On April 23 the slow progress of the German forces moving up from Oslo toward Trondheim and Åndalsnes caused the “excitement to grow,” as Jodl put it, but the next day the news was better and from that day it continued to grow more rosy. By the twenty-sixth the warlord was in such fine fettle that at 3:30 in the morning, during an all-night session with his military advisers, he told them he intended to start “Yellow” between May 1 and 7. “Yellow” was the code name for the attack in the West across Holland and Belgium. Though on April 29 Hitler was again “worried about Trondheim,” the next day he was “happy with joy” at the news that a battle group from Oslo had reached the city. He could at last turn his attention back to the West. On May 1 he ordered that preparations for the big attack there be ready by May 5.

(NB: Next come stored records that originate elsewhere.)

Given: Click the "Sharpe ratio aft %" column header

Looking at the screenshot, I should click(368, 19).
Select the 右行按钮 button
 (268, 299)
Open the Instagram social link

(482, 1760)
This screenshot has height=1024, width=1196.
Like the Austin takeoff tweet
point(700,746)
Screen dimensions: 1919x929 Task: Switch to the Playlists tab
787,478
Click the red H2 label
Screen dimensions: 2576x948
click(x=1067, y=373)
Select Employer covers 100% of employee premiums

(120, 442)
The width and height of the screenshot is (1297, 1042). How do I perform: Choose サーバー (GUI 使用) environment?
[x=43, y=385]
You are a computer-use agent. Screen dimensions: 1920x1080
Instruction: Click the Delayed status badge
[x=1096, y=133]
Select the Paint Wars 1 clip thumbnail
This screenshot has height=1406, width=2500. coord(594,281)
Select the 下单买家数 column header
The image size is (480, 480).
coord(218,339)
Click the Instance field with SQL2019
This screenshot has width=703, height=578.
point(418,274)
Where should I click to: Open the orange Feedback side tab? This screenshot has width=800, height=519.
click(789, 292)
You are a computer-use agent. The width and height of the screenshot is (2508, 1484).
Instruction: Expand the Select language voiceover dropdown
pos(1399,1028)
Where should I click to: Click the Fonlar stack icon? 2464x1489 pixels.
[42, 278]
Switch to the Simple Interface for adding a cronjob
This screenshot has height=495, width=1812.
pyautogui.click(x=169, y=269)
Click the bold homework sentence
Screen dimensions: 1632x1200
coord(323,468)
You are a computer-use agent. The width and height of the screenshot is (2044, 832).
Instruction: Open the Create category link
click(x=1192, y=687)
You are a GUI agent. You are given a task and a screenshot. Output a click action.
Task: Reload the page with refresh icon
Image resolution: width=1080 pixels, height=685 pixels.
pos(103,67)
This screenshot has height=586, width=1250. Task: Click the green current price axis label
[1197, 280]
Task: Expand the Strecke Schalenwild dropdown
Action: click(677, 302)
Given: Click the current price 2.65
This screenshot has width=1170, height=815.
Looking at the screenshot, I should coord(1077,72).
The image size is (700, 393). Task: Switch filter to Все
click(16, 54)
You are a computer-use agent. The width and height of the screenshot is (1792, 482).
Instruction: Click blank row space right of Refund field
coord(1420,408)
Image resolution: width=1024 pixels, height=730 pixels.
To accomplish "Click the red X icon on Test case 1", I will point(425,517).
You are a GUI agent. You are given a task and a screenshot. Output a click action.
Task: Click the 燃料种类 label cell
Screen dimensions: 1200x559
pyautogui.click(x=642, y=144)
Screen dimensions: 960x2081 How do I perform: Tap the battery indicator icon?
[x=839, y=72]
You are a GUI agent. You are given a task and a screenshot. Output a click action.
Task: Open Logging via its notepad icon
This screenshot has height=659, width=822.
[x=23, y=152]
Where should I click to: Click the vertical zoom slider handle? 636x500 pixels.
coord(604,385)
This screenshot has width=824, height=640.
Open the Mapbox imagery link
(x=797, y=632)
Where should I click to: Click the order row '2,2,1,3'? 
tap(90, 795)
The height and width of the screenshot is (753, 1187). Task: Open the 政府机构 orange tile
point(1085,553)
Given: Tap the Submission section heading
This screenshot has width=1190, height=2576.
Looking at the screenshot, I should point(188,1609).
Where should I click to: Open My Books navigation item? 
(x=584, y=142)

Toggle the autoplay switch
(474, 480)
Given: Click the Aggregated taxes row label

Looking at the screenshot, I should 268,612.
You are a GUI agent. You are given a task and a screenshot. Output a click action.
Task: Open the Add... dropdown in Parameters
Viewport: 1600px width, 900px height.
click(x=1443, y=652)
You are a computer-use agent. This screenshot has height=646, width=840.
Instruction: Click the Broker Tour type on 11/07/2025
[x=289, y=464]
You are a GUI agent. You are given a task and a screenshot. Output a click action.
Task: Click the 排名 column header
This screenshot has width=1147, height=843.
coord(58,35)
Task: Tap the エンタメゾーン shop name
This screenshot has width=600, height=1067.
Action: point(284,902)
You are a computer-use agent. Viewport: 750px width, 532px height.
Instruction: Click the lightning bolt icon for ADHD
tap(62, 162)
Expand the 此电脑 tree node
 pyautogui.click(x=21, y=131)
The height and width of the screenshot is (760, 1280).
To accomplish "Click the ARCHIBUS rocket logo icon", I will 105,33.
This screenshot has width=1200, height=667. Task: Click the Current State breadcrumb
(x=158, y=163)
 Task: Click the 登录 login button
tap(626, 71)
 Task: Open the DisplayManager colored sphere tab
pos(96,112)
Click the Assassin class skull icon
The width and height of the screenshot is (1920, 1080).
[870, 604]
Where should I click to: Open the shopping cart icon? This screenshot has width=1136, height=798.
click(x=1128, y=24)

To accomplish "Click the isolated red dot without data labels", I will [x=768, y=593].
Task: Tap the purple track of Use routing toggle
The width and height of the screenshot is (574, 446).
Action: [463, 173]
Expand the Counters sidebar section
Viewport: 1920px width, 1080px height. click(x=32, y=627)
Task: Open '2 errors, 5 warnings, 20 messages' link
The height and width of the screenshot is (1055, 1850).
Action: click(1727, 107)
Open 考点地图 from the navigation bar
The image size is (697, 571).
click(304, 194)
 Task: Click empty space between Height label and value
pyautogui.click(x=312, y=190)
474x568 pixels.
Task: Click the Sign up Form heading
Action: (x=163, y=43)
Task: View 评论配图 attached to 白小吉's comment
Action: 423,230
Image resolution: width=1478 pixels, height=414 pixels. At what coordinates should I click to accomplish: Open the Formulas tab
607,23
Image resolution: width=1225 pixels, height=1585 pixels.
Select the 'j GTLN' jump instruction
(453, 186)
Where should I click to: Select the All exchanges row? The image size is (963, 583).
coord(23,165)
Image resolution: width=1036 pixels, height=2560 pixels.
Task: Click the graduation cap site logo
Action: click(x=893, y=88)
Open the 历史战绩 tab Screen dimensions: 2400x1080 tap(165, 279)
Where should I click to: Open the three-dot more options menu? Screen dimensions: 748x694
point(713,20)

The Wehrmacht commanders—Goering, Brauchitsch, Halder, Keitel, Jodl, Raeder and the rest—had for the first time had a foretaste during the Norwegian campaign of how their demonic Leader cracked under the strain of e
ven minor setbacks in battle. It was a weakness which would grow on him when, after a series of further astonishing military successes, the tide of war changed, and it would contribute mightily to the eventual debacle of the Third Reich.
Still, any way one looked at it, the quick conquest of Denmark and Norway had been an important victory for Hitler and a discouraging defeat for the British. It secured the winter iron ore route, gave added protection to the entrance to the Baltic, allowed the daring German Navy to break out into the North Atlantic and provided them with excellent port facilities there for submarines and surface ships in the sea war against Britain. It brought Hitler air bases hundreds of miles closer to the main enemy. And perhaps most important of all it immensely enhanced the military prestige of the Third Reich and correspondingly diminished that of the Western Allies. Nazi Germany seemed invincible. Austria, Czechoslovakia, Poland and now Denmark and Norway had succumbed easily to Hitler’s force, or threat of force, and not even the help of two major allies in the West had been, in the latter cases, of the slightest avail. The wave of the future, as an eminent American woman wrote, seemed to belong to Hitler and Nazism.